**Supplied data**
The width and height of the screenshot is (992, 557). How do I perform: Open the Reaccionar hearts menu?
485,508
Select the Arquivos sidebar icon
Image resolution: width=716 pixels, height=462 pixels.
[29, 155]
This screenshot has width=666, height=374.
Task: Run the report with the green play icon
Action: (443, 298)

**Exercise objective**
Please output all of the entries without changing a single character.

**Worked solution**
The width and height of the screenshot is (992, 557). How do I perform: Open the Reaccionar hearts menu?
485,508
Select the Arquivos sidebar icon
Image resolution: width=716 pixels, height=462 pixels.
[29, 155]
This screenshot has width=666, height=374.
Task: Run the report with the green play icon
Action: (443, 298)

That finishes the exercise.